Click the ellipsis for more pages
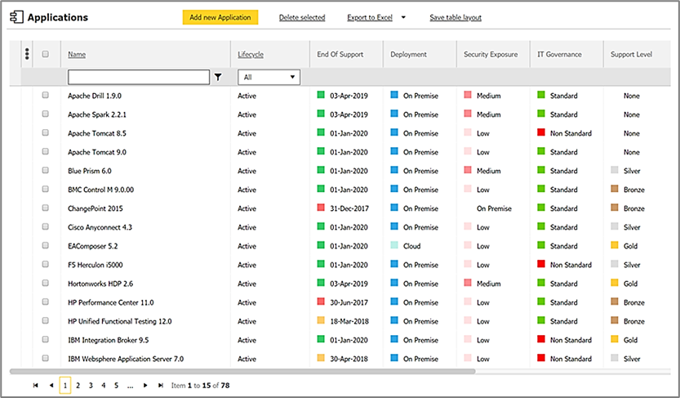 (x=130, y=385)
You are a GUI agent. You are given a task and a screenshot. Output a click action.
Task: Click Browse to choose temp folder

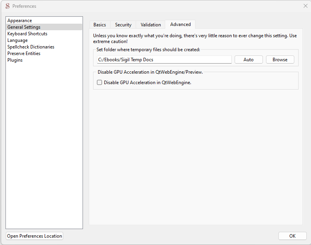pyautogui.click(x=280, y=60)
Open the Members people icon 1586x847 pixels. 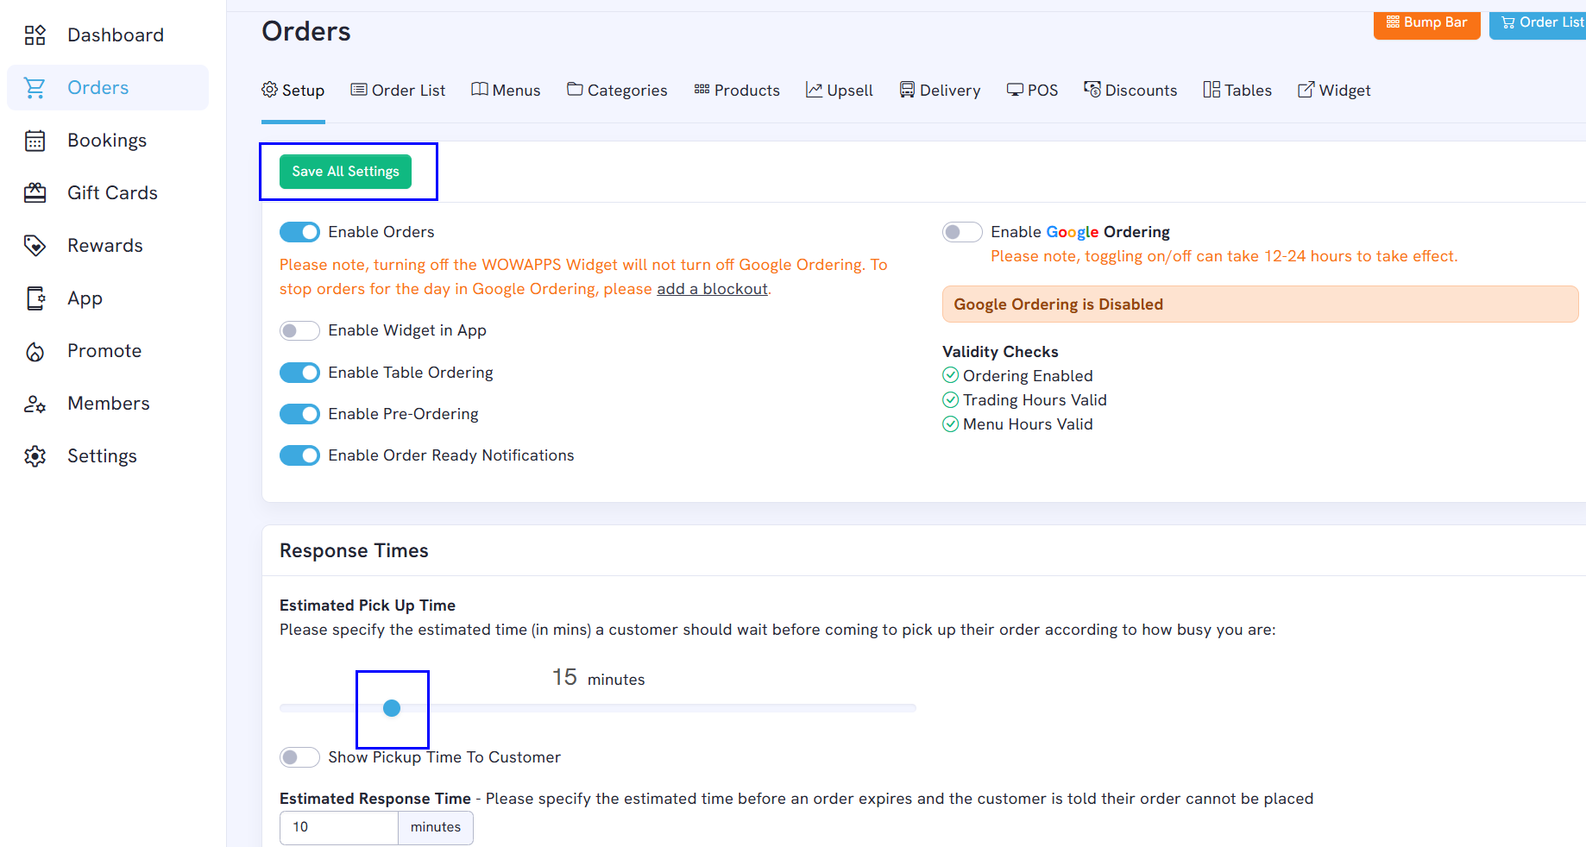[x=35, y=404]
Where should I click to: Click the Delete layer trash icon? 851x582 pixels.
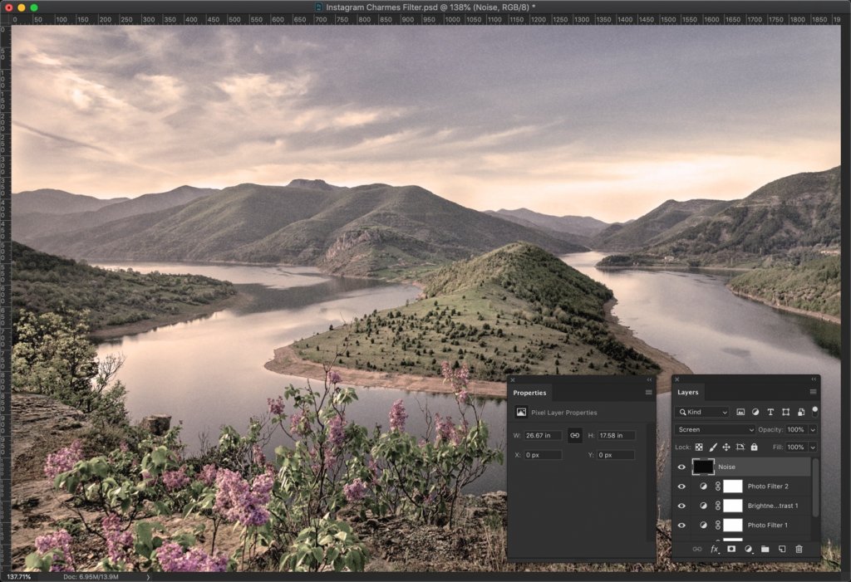pyautogui.click(x=799, y=549)
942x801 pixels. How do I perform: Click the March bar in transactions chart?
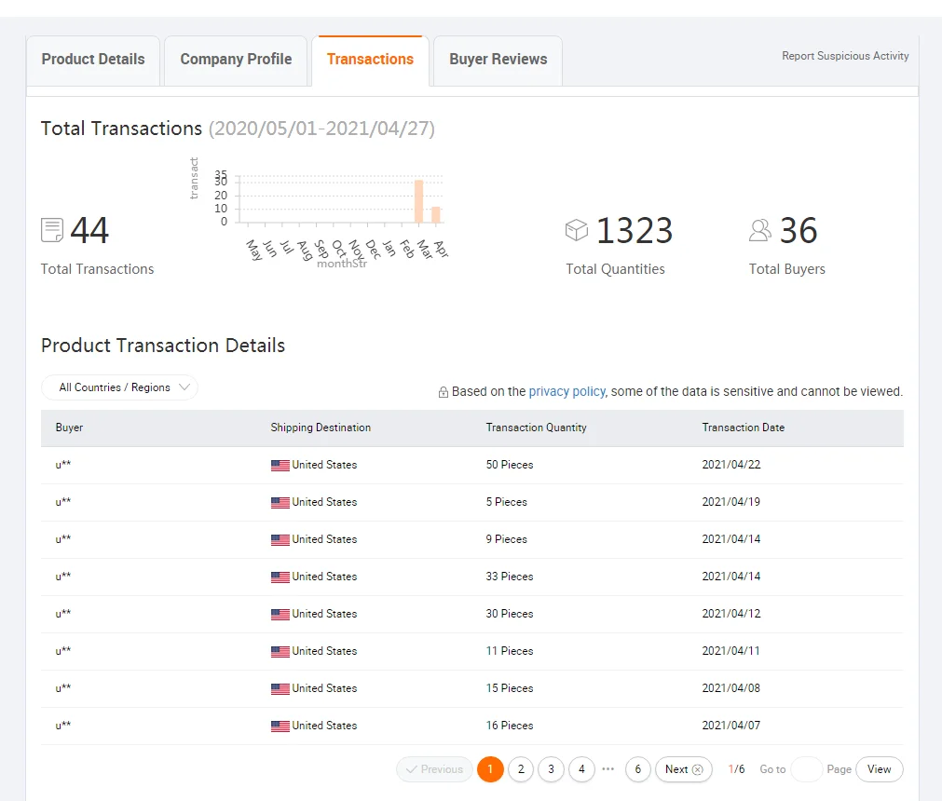coord(418,201)
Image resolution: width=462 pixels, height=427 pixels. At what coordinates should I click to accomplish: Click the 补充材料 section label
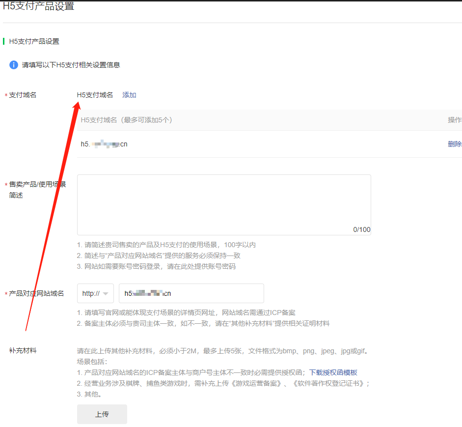23,350
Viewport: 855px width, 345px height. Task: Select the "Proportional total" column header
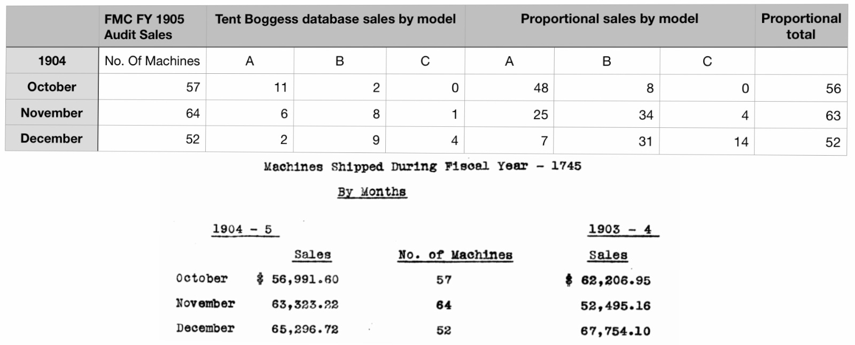(x=800, y=27)
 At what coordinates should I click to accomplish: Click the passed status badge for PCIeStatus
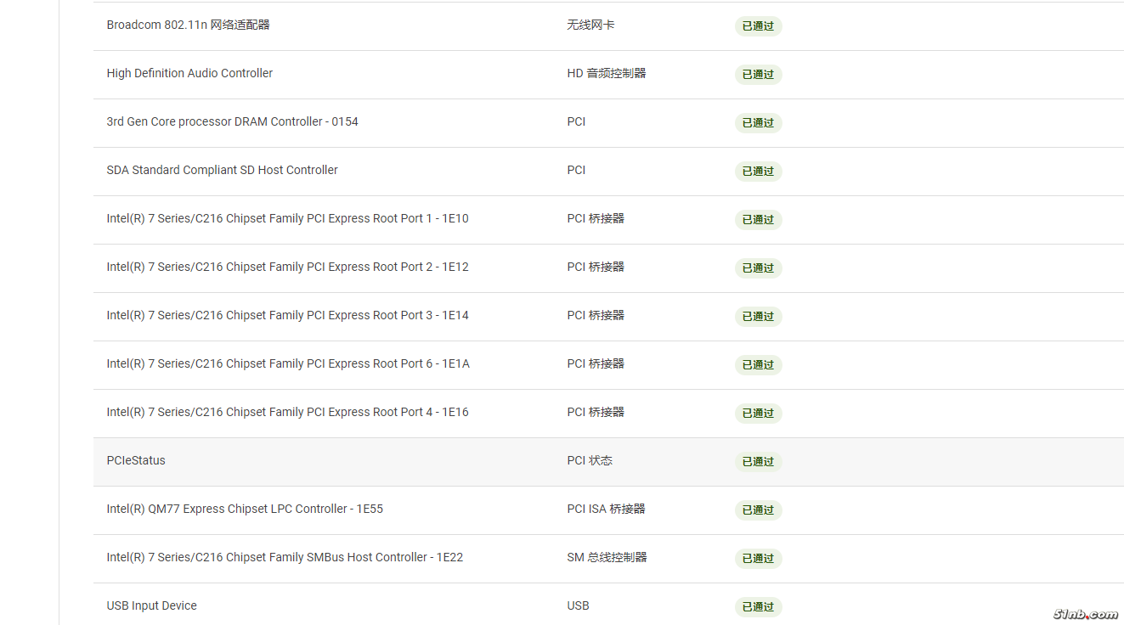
────────────────────────────────────────
▶ Your task: Reproduce word for word the lines of the items from the one containing "Where should I" through the end of the items, inclusive, and leave out the pictures.

▶ Exercise output:
Where should I click to: Click the Delete layer trash icon? 851x582 pixels.
pyautogui.click(x=799, y=549)
942x801 pixels. How do I perform: Click the March bar in transactions chart?
coord(418,201)
Image resolution: width=462 pixels, height=427 pixels. At what coordinates should I click to accomplish: Click the 补充材料 section label
23,350
Viewport: 855px width, 345px height. Task: Select the "Proportional total" column header
(x=800, y=27)
 At what coordinates should I click to accomplish: Click the passed status badge for PCIeStatus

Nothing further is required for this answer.